Apart from being the only bachelor U.S. president, though JFK certainly acted like one, too, James Buchanan had a nickname best served in the nude. Not that we would know, as they didn’t have Twitter back then.
As the 15th President of the United States, Buchanan wasn’t particularly liked even if he had aspirations to be viewed as the second coming of George Washington. An attorney, Buchanan asserted himself to be amenable only to the rule of law but most saw him as a completely pliable personality, which only made the tricky situation of dealing with the pre-Civil War North and South factions more precarious. Of course, we all know how that turned out.
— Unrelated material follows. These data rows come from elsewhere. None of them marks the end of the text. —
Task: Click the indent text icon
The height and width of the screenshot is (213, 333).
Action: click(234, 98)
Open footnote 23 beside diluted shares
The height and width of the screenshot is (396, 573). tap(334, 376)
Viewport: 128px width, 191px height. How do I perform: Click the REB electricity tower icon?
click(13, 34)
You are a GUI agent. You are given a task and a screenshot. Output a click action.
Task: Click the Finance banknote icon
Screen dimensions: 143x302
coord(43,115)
Buchanan was also rather uncomfortably shrewd, another reason why he might be considered one of the worst commander-in-chiefs ever, and earned his nickname by stating publicly that ten cents a day was a sufficient enough wage for laborers. If he had gotten it from a more R-rated circumstance, Buchanan might have been a more popular president.
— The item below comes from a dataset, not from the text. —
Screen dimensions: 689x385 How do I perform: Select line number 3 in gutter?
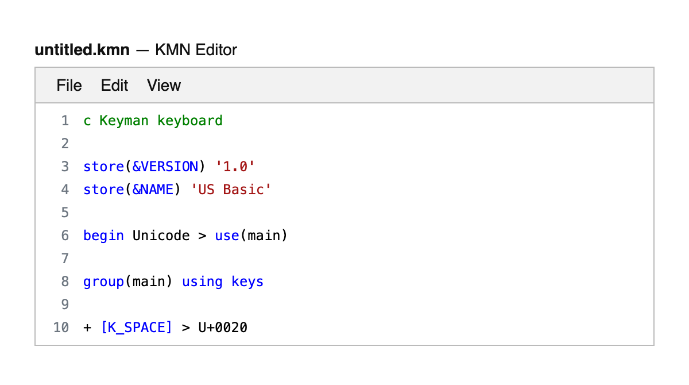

JAMES K. POLK – “Napoleon of The Stump”
Known, or perhaps not really known, as the “least known consequential president,” James K. Polk had a thing for agendas. Everything he set out to do in his first and only term he got done before succumbing to cholera just three months later.
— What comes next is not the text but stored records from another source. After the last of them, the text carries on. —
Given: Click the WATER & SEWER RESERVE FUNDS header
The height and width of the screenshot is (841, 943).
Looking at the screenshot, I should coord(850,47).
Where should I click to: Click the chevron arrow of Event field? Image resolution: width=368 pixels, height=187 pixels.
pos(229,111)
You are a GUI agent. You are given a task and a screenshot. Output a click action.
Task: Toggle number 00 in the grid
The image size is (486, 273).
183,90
It’s unclear if that was on his agenda.
Apart from watching over the opening of the Smithsonian Institution, the rise of the Washington Monument, and the venerable issuance of postage stamps, Polk also had a nimble tongue. But before you take that comment to the dark side, let us explain. See, James K. Polk was known as a superb orator, which eventually gained him the moniker “Napoleon of The Stump.” His verbal skills were so ferocious, some members from the rival Whig Party challenged him to duels. If only his immune system were the same.
JOHN MCCAIN – “McNasty”
Unlike the rest of the above naughty nickname czars, John McCain got pegged with his nickname in high school, which might be more disturbing than it is cute. Much like what is rumored about him now, McCain was known to be somewhat of a volcanic hothead during his formative years. Word of his red-hot temperament sprung up plenty during the 2009 campaign trail when he was visibly standoffish with opponent Barack Obama.
The senator from Arizona has mentioned that he’s become a model citizen since his admitted days as a troublemaker when younger. But reports from other politicians and certain journalists suggest quite the opposite.
The good news is that McNasty doesn’t refer to anything lewd and press conference worthy, although it certainly sounds like it should.